Start of Block

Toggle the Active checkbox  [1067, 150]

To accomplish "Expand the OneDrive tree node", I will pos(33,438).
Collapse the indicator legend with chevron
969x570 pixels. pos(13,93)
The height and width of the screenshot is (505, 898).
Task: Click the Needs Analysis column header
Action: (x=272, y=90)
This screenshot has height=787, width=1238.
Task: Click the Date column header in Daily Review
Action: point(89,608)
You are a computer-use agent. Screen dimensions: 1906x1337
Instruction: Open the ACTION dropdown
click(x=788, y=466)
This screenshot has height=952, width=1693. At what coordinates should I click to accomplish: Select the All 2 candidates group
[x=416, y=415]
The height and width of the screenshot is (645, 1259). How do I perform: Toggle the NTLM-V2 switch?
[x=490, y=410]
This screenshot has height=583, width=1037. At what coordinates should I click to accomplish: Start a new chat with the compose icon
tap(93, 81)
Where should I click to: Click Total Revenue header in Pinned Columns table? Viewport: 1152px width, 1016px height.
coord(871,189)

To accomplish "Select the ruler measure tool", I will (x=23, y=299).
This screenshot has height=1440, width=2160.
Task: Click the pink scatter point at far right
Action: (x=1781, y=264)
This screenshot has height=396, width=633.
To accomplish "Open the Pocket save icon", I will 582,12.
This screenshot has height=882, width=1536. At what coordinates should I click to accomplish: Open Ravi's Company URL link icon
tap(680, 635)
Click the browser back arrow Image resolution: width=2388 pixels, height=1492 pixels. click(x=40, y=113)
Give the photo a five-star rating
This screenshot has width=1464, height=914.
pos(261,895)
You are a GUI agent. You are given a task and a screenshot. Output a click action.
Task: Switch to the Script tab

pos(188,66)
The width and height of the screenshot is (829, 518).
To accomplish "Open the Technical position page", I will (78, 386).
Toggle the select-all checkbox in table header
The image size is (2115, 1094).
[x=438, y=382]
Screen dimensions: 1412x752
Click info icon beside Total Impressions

End of Block

All the records above need to be restated exactly, line by line.

#### WRITTEN ANSWER
Toggle the Active checkbox  [1067, 150]

To accomplish "Expand the OneDrive tree node", I will pos(33,438).
Collapse the indicator legend with chevron
969x570 pixels. pos(13,93)
The height and width of the screenshot is (505, 898).
Task: Click the Needs Analysis column header
Action: (x=272, y=90)
This screenshot has height=787, width=1238.
Task: Click the Date column header in Daily Review
Action: point(89,608)
You are a computer-use agent. Screen dimensions: 1906x1337
Instruction: Open the ACTION dropdown
click(x=788, y=466)
This screenshot has height=952, width=1693. At what coordinates should I click to accomplish: Select the All 2 candidates group
[x=416, y=415]
The height and width of the screenshot is (645, 1259). How do I perform: Toggle the NTLM-V2 switch?
[x=490, y=410]
This screenshot has height=583, width=1037. At what coordinates should I click to accomplish: Start a new chat with the compose icon
tap(93, 81)
Where should I click to: Click Total Revenue header in Pinned Columns table? Viewport: 1152px width, 1016px height.
coord(871,189)

To accomplish "Select the ruler measure tool", I will (x=23, y=299).
This screenshot has height=1440, width=2160.
Task: Click the pink scatter point at far right
Action: (x=1781, y=264)
This screenshot has height=396, width=633.
To accomplish "Open the Pocket save icon", I will 582,12.
This screenshot has height=882, width=1536. At what coordinates should I click to accomplish: Open Ravi's Company URL link icon
tap(680, 635)
Click the browser back arrow Image resolution: width=2388 pixels, height=1492 pixels. click(x=40, y=113)
Give the photo a five-star rating
This screenshot has width=1464, height=914.
pos(261,895)
You are a GUI agent. You are given a task and a screenshot. Output a click action.
Task: Switch to the Script tab

pos(188,66)
The width and height of the screenshot is (829, 518).
To accomplish "Open the Technical position page", I will (78, 386).
Toggle the select-all checkbox in table header
The image size is (2115, 1094).
[x=438, y=382]
Screen dimensions: 1412x752
Click info icon beside Total Impressions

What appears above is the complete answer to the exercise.